- Print
- PDF
Data Source - Google BigQuery
- Print
- PDF
summary
Help Page for ETL Configuration of Data Settings from Google Cloud Platform's BigQuery.
constraints
- Limited transfer capacity
- I cannot execute a query against a table with Spreadsheets as an external table.
Setting items
STEP1 Basic settings
item name | indispensable | default value | Contents |
---|---|---|---|
BigQuery Connection Configuration | Yes | - | Please refer to BigQuery's Connection Configuration. |
GCS URI to which data is exported | Yes | - | Specify the GCS bucket/folder to which you want to temporarily export BigQuery data. (The bucket must be created in advance.) Only the bucket name cannot be specified. If a URI containing wildcards (*) is specified, output will be in multiple files; otherwise, output will be in a single file (up to 1 GB). Please refer to the official BigQuery documentation for details. |
SQL | Yes | - | Enter SQL to retrieve transfer data from BigQuery. Custom Variables can also be used to dynamically determine the value of a setting during ETL Configuration of TROCCO's data. Please note that the FROM clause should not include the account name, and the query should be written in the format FROM dataset_name.table_name. The dataset specified here must be in the same region as the dataset for which the temporary table is being created and must be the same as that specified in the dataset location. |
Dataset Location | Yes | US | Specify the dataset specified in SQL and the region of the dataset for which the temporary table will be created. (Both must be created in the same region.) |
temporary table destination data set | Yes | - | TROCCO stores the results of SQL executions in a temporary table during the transfer process, but please specify which data set the temporary table should be created for. Note that the data set specified here is not automatically created by TROCCO, so it is necessary to specify a data set that has already been created. Please note that the temporary table created will be deleted after the ETL Job is completed, but if the ETL Job is terminated with an error, the temporary table may remain. The dataset specified here must be in the same region as the dataset specified in SQL and the same as specified in the dataset location. |
Temporary data file format | Yes | CSV | Select the file format for temporary data to be exported to Google Cloud Storage. Be sure to perform Automatic Data Setting when making any changes. |
Temporary Data Deletion Policy | Yes | Delete | Data Setting for deleting temporary data exported to GCS after the job is completed. If you wish to review the temporary data after the job is completed, select Do not delete. For more information on how to check temporary data, please refer to How to Check Temporary Data on GCS. |
SQL Type | Yes | SQL | Standard and legacy SQL are supported. Please refer to the official BigQuery documentation for the differences. |
STEP1 detailed settings
item name | default value | Contents |
---|---|---|
Job wait timeout (sec) | 600 | You can specify a timeout in seconds to wait for a job to run. |
Use query cache | validity | Select whether to use BigQuery's query cache feature. Please refer to the official BigQuery documentation for more information on query caching. |
When there are many queries running in BigQuery, slot limits may cause jobs to wait until they are executed.

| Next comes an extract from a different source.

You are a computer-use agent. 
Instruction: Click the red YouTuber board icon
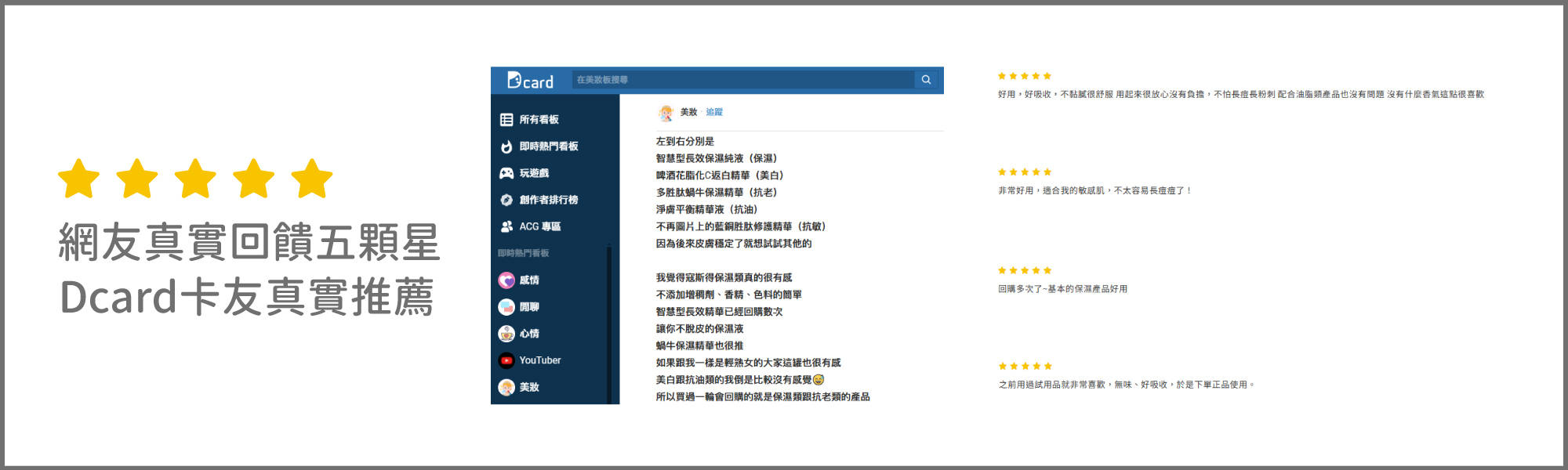pos(506,360)
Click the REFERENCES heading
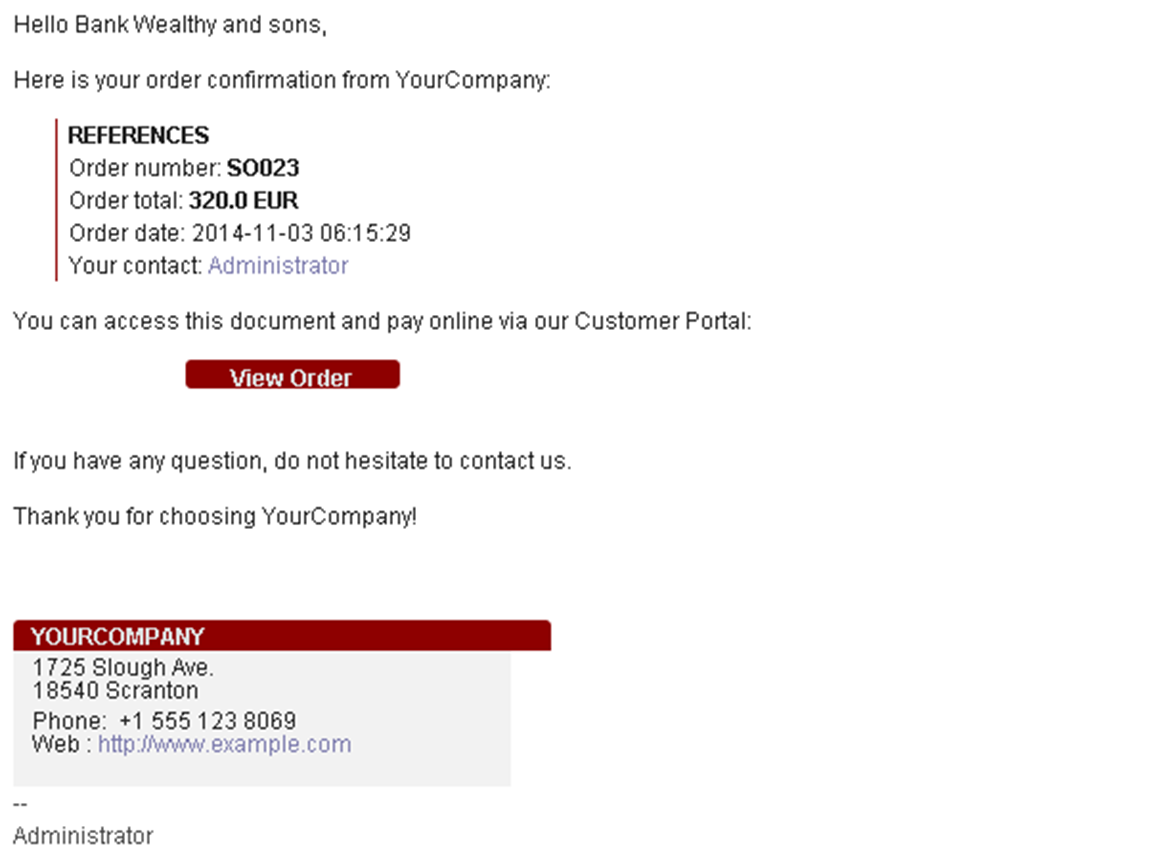The image size is (1152, 865). 138,135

When this wait time reaches the specified timeout time, Not found:. Table
and the corresponding ETL Job will fail.
By increasing the job wait timeout in such cases, the failure of ETL Job can be avoided.
Required Authority
The following permissions are required to use this service.
- bigquery.datasets.get
- bigquery.jobs.create
- bigquery.tables.create
- bigquery.tables.delete
- bigquery.tables.export
- bigquery.tables.get
- bigquery.tables.getData
- bigquery.tables.updateData
- storage.buckets.create
- storage.buckets.delete
- storage.buckets.get
- storage.buckets.list
- storage.objects.create
- storage.objects.delete
- storage.objects.get
- storage.objects.list
How to check temporary data on GCS
As mentioned above, the transferred data is temporarily stored in the bucket/folder specified by GCS.
If the "Temporary Data Deletion Policy" is set to "Do Not Delete," temporary data remaining in the GCS can be viewed after ETL Configuration.
Since the temporary data is compressed, it must be decompressed if you wish to review its contents.
Please change the extension of the temporary data to .gz
, unzip the file with gzip, and check the contents of the file.